When You're Sleeping, Everybody Can Hear Your Stream

by FRANCIS GRECOROMACOLLUDEN, Alternate Reality News Service National Politics Writer

Joe-Francisco deGustibus was not impressed with the dream in which he was flying until, about 30 seconds in, he realized that he was flying underground. Wicked! he thought. It's like being in an Iain M. Banks novel - The Wasp Factory, maybe or...or Consider Phlebitis or something like that! Unfortunately, even before he could finish that thought, the dream shifted to a warm pool in which deGustibus swam. After a few seconds, a voice boomed above, "Oh, waiter...!" Disgusted, deGustibus realized that he was really in the soup, that he had become the punchline in a joke so ancient it was first recorded as scratches on stone. Fortunately, the scene changed. Unfortunately, deGustibus was standing on a stage just as the curtain was going up, and he didn't know what his lines were! He breathed deeply. Fortunately, he was ready for this: he tried imagining the people sitting in the audience naked. Unfortunately, he was the one who was naked. Fortunately, he knew he was in the middle of a dream. Unfortunately, when he opened his mouth to explain this to the audience, all of his teeth fell out. "Oh, fwom ow!" he said just before he woke up.

Ordinarily, a dream like this would be a private matter between the dreamer and his psychiatrist, rabbi or yogurt instructor.
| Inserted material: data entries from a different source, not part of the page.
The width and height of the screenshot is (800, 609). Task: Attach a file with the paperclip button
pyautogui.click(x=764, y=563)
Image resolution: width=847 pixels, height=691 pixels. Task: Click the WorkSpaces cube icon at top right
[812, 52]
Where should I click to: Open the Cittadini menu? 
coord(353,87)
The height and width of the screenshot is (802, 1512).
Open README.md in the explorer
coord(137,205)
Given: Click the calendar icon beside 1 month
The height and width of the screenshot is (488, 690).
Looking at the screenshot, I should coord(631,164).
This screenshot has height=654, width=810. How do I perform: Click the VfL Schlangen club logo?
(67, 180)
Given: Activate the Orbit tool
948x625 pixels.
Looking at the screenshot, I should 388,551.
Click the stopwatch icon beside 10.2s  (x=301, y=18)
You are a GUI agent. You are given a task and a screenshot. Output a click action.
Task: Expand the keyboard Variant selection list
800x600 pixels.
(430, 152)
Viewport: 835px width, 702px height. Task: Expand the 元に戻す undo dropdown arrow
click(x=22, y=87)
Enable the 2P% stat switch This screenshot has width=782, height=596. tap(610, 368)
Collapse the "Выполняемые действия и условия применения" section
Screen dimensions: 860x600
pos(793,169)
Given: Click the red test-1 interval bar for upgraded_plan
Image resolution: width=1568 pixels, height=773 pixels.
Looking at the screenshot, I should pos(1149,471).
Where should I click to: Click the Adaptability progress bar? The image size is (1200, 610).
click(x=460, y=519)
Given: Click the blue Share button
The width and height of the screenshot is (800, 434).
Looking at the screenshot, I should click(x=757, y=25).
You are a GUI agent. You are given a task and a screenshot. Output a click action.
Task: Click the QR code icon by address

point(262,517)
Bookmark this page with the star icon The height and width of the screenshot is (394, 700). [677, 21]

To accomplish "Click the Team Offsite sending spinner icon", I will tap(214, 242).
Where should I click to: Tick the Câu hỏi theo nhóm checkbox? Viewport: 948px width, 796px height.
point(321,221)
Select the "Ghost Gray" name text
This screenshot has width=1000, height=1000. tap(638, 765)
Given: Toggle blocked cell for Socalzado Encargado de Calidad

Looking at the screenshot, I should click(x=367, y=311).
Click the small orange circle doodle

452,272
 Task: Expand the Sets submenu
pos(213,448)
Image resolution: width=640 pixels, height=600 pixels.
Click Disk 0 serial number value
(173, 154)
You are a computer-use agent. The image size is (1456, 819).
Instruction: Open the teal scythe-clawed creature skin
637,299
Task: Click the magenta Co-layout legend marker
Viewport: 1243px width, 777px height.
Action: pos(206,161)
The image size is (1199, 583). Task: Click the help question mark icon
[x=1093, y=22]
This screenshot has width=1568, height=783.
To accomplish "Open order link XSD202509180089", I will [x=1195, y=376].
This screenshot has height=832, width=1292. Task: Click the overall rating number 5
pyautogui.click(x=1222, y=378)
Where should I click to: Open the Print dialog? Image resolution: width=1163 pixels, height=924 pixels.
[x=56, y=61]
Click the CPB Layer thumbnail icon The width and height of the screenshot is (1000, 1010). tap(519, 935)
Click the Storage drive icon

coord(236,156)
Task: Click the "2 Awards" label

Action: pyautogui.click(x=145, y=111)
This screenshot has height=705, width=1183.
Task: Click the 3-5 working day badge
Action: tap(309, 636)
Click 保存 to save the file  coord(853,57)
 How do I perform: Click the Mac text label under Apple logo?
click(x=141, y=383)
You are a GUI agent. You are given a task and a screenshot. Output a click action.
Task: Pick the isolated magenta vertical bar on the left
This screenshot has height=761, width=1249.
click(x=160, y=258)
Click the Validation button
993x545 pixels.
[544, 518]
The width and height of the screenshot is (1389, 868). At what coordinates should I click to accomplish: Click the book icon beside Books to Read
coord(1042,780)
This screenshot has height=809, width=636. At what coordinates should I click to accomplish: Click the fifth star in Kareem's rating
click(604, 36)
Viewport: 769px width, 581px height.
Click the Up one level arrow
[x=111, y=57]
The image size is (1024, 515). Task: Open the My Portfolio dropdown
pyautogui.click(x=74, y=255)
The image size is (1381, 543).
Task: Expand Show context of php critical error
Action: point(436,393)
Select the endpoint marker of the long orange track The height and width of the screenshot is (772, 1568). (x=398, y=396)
Unfortunately (an unpaired, naked unfortunately, unfortunately, because there really is no upside to this situation), it was plastered all over the Internet by a hacker group known only as Random.

"You think I could get beyond this embarrassing - no, mortifying situation if I had a sex change?" deGustibus, who, when he's not wasting his time sleeping, is a carbon tax credit marketer, wondered. We tried to distract him with the latest news of earthquakes in Indonesia, but, oddly enough, this did not cheer him up.

When it posted the dream, Random claimed that it had access over seven million dreams that had been recorded without the permission of sleepers across the United States. It threatened to release all of the dreams if the government did not make the differently legalled surveillance programme public and force Jerry Lewis to release The Day the Clown Cried.

"You should always have a condition you're willing to give up in the process of negotiations," a Frequently Unasked Questions file on the Random Ribbit stated. "That way, the odds are better that you can get what you want. And, anyway, why can't we see the Jerry Lewis movie? How bad can it be?"

"Why me?" deGustibus asked, quite reasonably, we thought. According to Random's Ribbit FUQ, "Of the millions of dreams we had at our disposal, we chose this guy's because, frankly, we hate 'There's a fly in my soup' jokes! Oh, and, we weren't impressed with the guy's family motto, either."

"Disputandum non est disputandum?" deGustibus asked. "Really? It's a great motto - been in my family for almost a generation!"

Random claims that as telecommunications companies lay new fibre-optic cables, they are equipping them with sensors that read people's brainwaves while they sleep, giving the companies access to their dreams. And, where telecomm companies go, the government follows. Sneakily. Creepily. Overreachingly.

"I can neither confirm nor deny that the United States has asked telecomms to share their access to Americans' dreams without warrants or, indeed, any oversight whatsoever," said White House Press Secretary Josh Earnest. "Not the CIA. Not the Pentagon. Not the Department of Interstate Agriculture. Especially not the Department of Interstate Agriculture, which I have a sneaking suspicion I may have just made up."

"Do we want our government to have the power to snoop on our dreams?" asked whistleblower and America's favourite exile Edward Snowed-Innis. "No, of course we don't! Can you imagine what Hitler could have done with -"

We stopped him right there, invoking Godwin's Law.

"No, sorry, I meant - Big Brother!" Snowed-Innis hastily backtracked. "Big Brother! Can you imagine what Big Brother could have done with this power?"

We sent the issue to a panel of judges, which largely split on ideological lines, but ultimately allowed Snowed-Innis to continue. (Expect a blistering dissent from Scalia long after everybody has moved on to a different issue.)

We were about to ask Snowed-Innison what the implications of government access to Americans' dreams were when an unmarked brown envelop was delivered to our desk. In it was a single sheet of paper that read: "Desist with this line of questioning, or we will make public your dream about the disputed Andy Warhol painting of Elvis on the Moon, the angry otter family and the demon with seventeen p -"

"You wouldn't dare!" we sputtered. "How - how did you even know about - "

A second unmarked brown envelop appeared on our desk. This envelop's single sheet of paper read: "You really don't understand how this whole blackmail thing works, do you? You do what we tell you to do without question, or we do something that will harm you in some way that we can plausibly deny if it's ever made public. Do you get it, now?"

I said that I did.

The single sheet of paper in the third unmarked envelop that appeared on our desk read: "Good. End this story."